A: PreHevbrio (VBI) was approved by the FDA in November 2021 for people age 18 years and older. It is a triple-antigen (containing S, Pre-S1, and Pre-S2 HBV surface proteins) recombinant vaccine produced in mammalian cells (Chinese hamster ovary cells), and containing an alum adjuvant. It is given intramuscularly in a 3-dose series of 1.0 mL (10 mcg) doses administered on a 0-, 1-, and 6-month schedule. The most common side effects of vaccination are injection site pain and tenderness, as well as fatigue, muscle aches, and headache.
 
PreHevbrio was approved based on clinical trials conducted in adults age 18 years and older that compared seroprotection rates (SPR, defined as anti-HBs of 10 mIU or higher, and indicative of protection against HBV infection) following 3 doses of PreHevbrio to rates following 3 doses of Engerix-B (GSK). The SPR for PreHevbrio among adults age 18 years or older ranged from 83.6% to 99.2% (overall, 91.2% for all adults) compared to Engerix-B, which ranged from 64.7% to 91.1% (overall, 76.5% for all adults).
 
PreHevbrio was included as an option for HepB vaccination of adults age 18 years or older in the current ACIP recommendations published on April 1, 2022: www.cdc.gov/mmwr/volumes/71/wr/pdfs/mm7113a1-H.pdf.  
 
The package insert for PreHevbrio is available here: www.fda.gov/media/154561/download.
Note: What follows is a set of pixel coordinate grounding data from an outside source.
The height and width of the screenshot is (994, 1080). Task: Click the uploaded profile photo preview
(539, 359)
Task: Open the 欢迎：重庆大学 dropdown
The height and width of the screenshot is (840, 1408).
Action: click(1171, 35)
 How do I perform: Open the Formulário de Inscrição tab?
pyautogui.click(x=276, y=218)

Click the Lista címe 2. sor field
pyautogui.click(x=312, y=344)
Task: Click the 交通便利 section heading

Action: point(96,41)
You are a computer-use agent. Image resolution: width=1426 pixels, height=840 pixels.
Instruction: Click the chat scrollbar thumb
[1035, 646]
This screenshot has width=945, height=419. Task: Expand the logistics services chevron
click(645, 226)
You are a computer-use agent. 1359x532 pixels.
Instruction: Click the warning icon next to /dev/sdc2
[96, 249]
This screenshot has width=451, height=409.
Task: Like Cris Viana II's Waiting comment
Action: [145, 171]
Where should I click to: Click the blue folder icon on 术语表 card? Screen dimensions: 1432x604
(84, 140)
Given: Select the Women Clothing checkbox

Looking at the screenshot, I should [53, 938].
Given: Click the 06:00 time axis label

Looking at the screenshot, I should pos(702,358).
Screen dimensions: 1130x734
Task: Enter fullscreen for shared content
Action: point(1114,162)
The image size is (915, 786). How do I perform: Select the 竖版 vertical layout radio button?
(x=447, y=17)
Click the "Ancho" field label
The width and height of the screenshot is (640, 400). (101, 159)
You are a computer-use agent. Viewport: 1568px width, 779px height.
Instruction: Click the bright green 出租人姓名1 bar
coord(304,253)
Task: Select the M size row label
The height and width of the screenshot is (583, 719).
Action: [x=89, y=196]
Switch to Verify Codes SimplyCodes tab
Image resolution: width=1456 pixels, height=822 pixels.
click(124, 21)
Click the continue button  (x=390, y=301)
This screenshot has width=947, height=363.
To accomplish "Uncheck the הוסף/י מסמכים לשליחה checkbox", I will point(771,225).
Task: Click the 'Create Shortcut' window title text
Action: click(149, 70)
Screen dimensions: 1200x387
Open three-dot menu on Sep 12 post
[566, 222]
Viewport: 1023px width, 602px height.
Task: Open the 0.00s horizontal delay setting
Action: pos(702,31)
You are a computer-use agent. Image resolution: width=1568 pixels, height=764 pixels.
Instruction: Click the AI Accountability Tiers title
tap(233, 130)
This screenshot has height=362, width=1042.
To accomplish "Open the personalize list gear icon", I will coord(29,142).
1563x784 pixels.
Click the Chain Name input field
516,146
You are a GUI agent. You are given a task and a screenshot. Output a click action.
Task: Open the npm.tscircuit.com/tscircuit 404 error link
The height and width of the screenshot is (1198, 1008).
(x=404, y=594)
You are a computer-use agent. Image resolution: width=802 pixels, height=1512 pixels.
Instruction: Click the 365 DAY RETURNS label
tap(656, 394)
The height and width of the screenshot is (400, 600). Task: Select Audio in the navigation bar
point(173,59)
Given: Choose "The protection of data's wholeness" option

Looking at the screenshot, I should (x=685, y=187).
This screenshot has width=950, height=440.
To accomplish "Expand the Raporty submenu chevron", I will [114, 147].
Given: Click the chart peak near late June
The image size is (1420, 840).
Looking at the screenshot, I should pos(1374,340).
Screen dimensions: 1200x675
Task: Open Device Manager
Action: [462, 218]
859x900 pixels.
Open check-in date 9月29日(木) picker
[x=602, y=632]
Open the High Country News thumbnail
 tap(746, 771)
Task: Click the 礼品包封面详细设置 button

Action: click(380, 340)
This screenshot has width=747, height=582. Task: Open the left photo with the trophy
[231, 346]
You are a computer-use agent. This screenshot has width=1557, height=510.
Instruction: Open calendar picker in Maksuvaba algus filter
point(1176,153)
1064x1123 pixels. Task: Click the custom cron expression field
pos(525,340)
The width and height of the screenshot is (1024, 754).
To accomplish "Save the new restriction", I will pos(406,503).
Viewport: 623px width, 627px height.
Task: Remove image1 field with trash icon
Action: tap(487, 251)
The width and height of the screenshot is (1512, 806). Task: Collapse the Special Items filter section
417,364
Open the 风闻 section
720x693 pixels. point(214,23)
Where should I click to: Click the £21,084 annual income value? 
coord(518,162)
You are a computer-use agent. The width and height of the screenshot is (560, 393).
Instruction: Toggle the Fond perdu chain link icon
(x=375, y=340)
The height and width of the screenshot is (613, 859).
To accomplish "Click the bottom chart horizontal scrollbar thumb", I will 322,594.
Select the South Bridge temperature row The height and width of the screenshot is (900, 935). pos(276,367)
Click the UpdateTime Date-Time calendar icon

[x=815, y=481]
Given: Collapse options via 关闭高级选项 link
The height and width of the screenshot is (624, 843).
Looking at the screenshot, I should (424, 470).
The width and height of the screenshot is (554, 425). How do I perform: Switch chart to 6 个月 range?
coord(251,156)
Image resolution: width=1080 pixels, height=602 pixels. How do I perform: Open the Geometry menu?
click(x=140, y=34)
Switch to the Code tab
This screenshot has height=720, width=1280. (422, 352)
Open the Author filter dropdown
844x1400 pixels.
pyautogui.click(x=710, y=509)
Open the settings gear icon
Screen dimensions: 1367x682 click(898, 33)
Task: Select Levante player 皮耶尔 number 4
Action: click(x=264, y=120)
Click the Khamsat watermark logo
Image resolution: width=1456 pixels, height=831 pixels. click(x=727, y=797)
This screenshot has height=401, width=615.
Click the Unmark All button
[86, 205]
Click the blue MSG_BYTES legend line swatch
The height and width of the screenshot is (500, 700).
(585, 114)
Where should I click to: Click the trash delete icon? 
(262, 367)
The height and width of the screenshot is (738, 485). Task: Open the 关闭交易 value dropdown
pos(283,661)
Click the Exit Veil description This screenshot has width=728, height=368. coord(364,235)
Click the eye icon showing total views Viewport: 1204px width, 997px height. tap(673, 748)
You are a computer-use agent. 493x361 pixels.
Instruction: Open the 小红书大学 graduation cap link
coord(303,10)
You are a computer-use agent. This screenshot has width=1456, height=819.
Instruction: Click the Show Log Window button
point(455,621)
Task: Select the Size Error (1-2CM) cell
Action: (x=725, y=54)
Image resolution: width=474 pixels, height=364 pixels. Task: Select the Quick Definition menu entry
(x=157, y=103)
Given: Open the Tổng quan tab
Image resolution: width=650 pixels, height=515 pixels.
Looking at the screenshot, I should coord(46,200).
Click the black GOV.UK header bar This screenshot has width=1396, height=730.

Q: Please explain the HepB vaccination schedule options available for the different HepB products.

A: The schedule for HepB vaccination depends on the brand in use. Heplisav-B is administered intramuscularly on a 2-dose schedule with doses separated by 1 month (4 weeks). Routine primary vaccination with PreHevbrio, Engerix-B, Recombivax HB, or Twinrix consists of three intramuscular doses administered on a 0-, 1-, and 6-month schedule.
 
Alternative vaccination schedules for Engerix-B and Recombivax HB (for example, 0, 1, and 4 months or 0, 2, and 4 months) have been demonstrated to elicit dose-specific and final rates of seroprotection similar to those obtained on a 0-, 1-, and 6-month schedule. Increasing the interval between the first 2 doses has little effect on immunogenicity or the final antibody concentration. The third dose confers the maximum level of seroprotection and provides long-term protection.
 
Recombivax HB may be administered in a 2-dose schedule at 0 and 4–6 months for adolescents age 11 through 15 years using the adult formulation (1.0 mL). Pediarix (GSK) and Vaxelis (MCM) combination vaccines are administered at age 2, 4, and 6 months; they are not used for the birth dose. Twinrix may be administered on an accelerated 4-dose schedule at 0, 7, and 21–30 days, followed by a dose at 12 months.
 
HepB vaccination of adult (age 20 years and older) hemodialysis patients consists of high-dose (40 µg) Recombivax HB administered on a 0-, 1-, and 6-month schedule or high-dose (2 mL) Engerix-B administered on a 0-, 1-, 2-, and 6-month schedule. Heplisav-B and PreHevbrio have not been studied in patients on hemodialysis.


Q: Can Heplisav-B or PreHevbrio be used to complete a vaccination series started with Engerix-B or Recombivax HB?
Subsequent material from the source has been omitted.